经过多重验证,所构建的质粒标准参比品准确无误,一方面可以用于芯片质量与效率验证的标准依据,作为特异性和灵敏度检测的参考品,同时也作为衣原体种特异性芯片检测试剂盒临床检样的标准参比品。
3、基因芯片的制备
用双蒸水(ddH2O)稀释各探针至100ng/μL作为储存浓度,点样时用双蒸水稀释探针至10ng/μL作为工作浓度。用市售的基因芯片点样仪按已设定程序在方形尼龙膜上点样(芯片阵列如附图1所示),其中空白对照探针为杂交液;或者在没有点样仪的情况下,可以手工制备基因芯片:用10μL的移液枪,调至0.2μL刻度后吸取相应稀释好的探针,在方形尼龙膜上点样(芯片阵列如图1所示)。点样完成后放入紫外仪,交联反应10min后避光2h,使探针与载体充分交联,之后保存准备待用。经过不同探针浓度梯度验证,最终得到探针的最佳稀释浓度为5ng/μL。
4、不对称PCR反应特异性扩增
应用商品化的细菌基因组快速提取试剂盒进行病原菌核酸的提取,获得待测基因组样本。
本发明中PCR体系的特征在于应用优化地不对称PCR体系提高芯片检测的灵敏度。上游引物(Chlamydia F)和下游引物(Chlamydia R)的终浓度为0.8μM和0.1μM,相对比例为8:1比例时检测效果最优,参考品的探针信号值较强,且低拷贝模板2×103copie/μL仍然可以检出。同时在体系中加入PCR SuperMix体积的1%的dUTP,达到样本标记的效果。用琼脂糖凝胶电泳对PCR产物进行检测,目的条带大小为172bp。

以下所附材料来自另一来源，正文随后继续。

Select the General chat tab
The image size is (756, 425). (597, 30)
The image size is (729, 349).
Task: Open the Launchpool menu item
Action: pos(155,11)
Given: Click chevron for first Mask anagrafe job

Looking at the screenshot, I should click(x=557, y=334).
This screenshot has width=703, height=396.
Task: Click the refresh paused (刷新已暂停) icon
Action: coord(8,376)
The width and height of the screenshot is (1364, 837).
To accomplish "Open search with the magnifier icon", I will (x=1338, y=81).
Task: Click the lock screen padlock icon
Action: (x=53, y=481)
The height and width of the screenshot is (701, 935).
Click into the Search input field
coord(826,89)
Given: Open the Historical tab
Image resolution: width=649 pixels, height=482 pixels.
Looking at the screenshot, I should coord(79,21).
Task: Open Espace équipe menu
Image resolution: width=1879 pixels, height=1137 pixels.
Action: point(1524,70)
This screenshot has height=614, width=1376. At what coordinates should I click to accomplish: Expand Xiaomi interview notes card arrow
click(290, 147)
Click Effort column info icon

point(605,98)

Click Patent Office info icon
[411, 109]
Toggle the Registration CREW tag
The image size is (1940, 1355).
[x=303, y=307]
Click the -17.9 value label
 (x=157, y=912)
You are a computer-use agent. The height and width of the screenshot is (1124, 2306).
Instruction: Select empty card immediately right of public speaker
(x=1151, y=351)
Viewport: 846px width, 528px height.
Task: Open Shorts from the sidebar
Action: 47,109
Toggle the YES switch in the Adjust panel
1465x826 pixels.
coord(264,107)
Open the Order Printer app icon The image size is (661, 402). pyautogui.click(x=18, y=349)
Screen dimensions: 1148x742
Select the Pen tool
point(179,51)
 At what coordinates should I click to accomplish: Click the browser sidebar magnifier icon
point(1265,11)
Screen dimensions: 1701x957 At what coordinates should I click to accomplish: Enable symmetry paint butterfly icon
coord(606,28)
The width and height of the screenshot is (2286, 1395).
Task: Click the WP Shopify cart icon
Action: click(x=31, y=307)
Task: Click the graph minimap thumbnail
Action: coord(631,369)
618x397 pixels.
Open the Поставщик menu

优选的PCR扩增条件为:96℃预变性2min;96℃,30s;55℃,30s;72℃,30s;共45个循环;72℃延伸5min。
5、芯片杂交与显色
基因芯片配套试剂(M1,M2,M3,W4),购于上海界源生物技术有限公司。根据说明书(见下表)用M1、M2和M3液配制芯片工作液:杂交液A、洗涤液B和洗涤液C。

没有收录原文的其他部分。